TASK PROMPT. The answer must restate the records below word for word.

*** Opening of GIVEN RECORDS ***

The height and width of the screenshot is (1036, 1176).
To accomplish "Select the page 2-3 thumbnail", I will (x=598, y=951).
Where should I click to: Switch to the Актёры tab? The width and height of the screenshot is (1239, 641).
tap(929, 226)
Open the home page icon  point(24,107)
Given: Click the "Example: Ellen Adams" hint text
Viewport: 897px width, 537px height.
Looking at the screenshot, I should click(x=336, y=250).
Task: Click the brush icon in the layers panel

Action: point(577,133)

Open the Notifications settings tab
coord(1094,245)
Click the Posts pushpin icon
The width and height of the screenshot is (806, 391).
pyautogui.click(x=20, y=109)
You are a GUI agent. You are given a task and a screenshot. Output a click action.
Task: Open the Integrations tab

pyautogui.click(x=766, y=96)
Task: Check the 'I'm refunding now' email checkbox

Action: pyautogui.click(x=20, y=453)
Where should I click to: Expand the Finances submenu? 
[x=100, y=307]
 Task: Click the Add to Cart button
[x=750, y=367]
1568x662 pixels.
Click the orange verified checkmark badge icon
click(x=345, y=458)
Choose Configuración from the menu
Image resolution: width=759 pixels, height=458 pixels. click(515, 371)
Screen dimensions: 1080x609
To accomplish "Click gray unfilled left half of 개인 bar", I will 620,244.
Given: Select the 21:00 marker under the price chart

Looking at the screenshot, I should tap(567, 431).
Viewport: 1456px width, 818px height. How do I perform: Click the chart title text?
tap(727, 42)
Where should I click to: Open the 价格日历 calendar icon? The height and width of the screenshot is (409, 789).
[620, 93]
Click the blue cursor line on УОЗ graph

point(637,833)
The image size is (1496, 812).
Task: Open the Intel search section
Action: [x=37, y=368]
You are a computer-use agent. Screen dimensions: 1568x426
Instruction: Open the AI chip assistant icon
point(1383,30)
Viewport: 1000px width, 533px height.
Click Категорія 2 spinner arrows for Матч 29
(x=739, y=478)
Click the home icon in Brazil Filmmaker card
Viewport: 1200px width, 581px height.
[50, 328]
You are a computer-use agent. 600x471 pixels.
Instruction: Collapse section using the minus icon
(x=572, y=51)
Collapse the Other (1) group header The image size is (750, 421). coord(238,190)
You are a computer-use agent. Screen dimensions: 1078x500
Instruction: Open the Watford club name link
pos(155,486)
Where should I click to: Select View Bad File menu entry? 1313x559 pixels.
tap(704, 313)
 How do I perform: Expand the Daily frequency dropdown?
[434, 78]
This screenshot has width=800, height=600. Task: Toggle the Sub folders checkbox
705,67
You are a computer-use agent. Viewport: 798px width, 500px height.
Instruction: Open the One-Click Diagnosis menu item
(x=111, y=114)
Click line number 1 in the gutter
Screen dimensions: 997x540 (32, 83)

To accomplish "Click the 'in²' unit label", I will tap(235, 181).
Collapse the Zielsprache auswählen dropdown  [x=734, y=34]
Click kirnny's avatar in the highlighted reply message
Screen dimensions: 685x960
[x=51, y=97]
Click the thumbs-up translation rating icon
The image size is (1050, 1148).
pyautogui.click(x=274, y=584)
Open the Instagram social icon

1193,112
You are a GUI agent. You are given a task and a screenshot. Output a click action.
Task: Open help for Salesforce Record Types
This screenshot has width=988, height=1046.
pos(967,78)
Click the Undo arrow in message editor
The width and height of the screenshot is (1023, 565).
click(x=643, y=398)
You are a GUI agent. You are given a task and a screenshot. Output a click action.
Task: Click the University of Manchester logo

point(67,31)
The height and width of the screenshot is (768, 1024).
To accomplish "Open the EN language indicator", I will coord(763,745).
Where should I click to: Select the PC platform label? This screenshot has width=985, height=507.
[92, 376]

*** Close of GIVEN RECORDS ***

RESPONSE TO THIS EXERCISE.
The height and width of the screenshot is (1036, 1176).
To accomplish "Select the page 2-3 thumbnail", I will (x=598, y=951).
Where should I click to: Switch to the Актёры tab? The width and height of the screenshot is (1239, 641).
tap(929, 226)
Open the home page icon  point(24,107)
Given: Click the "Example: Ellen Adams" hint text
Viewport: 897px width, 537px height.
Looking at the screenshot, I should click(x=336, y=250).
Task: Click the brush icon in the layers panel

Action: point(577,133)

Open the Notifications settings tab
coord(1094,245)
Click the Posts pushpin icon
The width and height of the screenshot is (806, 391).
pyautogui.click(x=20, y=109)
You are a GUI agent. You are given a task and a screenshot. Output a click action.
Task: Open the Integrations tab

pyautogui.click(x=766, y=96)
Task: Check the 'I'm refunding now' email checkbox

Action: pyautogui.click(x=20, y=453)
Where should I click to: Expand the Finances submenu? 
[x=100, y=307]
 Task: Click the Add to Cart button
[x=750, y=367]
1568x662 pixels.
Click the orange verified checkmark badge icon
click(x=345, y=458)
Choose Configuración from the menu
Image resolution: width=759 pixels, height=458 pixels. click(515, 371)
Screen dimensions: 1080x609
To accomplish "Click gray unfilled left half of 개인 bar", I will 620,244.
Given: Select the 21:00 marker under the price chart

Looking at the screenshot, I should tap(567, 431).
Viewport: 1456px width, 818px height. How do I perform: Click the chart title text?
tap(727, 42)
Where should I click to: Open the 价格日历 calendar icon? The height and width of the screenshot is (409, 789).
[620, 93]
Click the blue cursor line on УОЗ graph

point(637,833)
The image size is (1496, 812).
Task: Open the Intel search section
Action: [x=37, y=368]
You are a computer-use agent. Screen dimensions: 1568x426
Instruction: Open the AI chip assistant icon
point(1383,30)
Viewport: 1000px width, 533px height.
Click Категорія 2 spinner arrows for Матч 29
(x=739, y=478)
Click the home icon in Brazil Filmmaker card
Viewport: 1200px width, 581px height.
[50, 328]
You are a computer-use agent. 600x471 pixels.
Instruction: Collapse section using the minus icon
(x=572, y=51)
Collapse the Other (1) group header The image size is (750, 421). coord(238,190)
You are a computer-use agent. Screen dimensions: 1078x500
Instruction: Open the Watford club name link
pos(155,486)
Where should I click to: Select View Bad File menu entry? 1313x559 pixels.
tap(704, 313)
 How do I perform: Expand the Daily frequency dropdown?
[434, 78]
This screenshot has width=800, height=600. Task: Toggle the Sub folders checkbox
705,67
You are a computer-use agent. Viewport: 798px width, 500px height.
Instruction: Open the One-Click Diagnosis menu item
(x=111, y=114)
Click line number 1 in the gutter
Screen dimensions: 997x540 (32, 83)

To accomplish "Click the 'in²' unit label", I will tap(235, 181).
Collapse the Zielsprache auswählen dropdown  [x=734, y=34]
Click kirnny's avatar in the highlighted reply message
Screen dimensions: 685x960
[x=51, y=97]
Click the thumbs-up translation rating icon
The image size is (1050, 1148).
pyautogui.click(x=274, y=584)
Open the Instagram social icon

1193,112
You are a GUI agent. You are given a task and a screenshot. Output a click action.
Task: Open help for Salesforce Record Types
This screenshot has width=988, height=1046.
pos(967,78)
Click the Undo arrow in message editor
The width and height of the screenshot is (1023, 565).
click(x=643, y=398)
You are a GUI agent. You are given a task and a screenshot. Output a click action.
Task: Click the University of Manchester logo

point(67,31)
The height and width of the screenshot is (768, 1024).
To accomplish "Open the EN language indicator", I will coord(763,745).
Where should I click to: Select the PC platform label? This screenshot has width=985, height=507.
[92, 376]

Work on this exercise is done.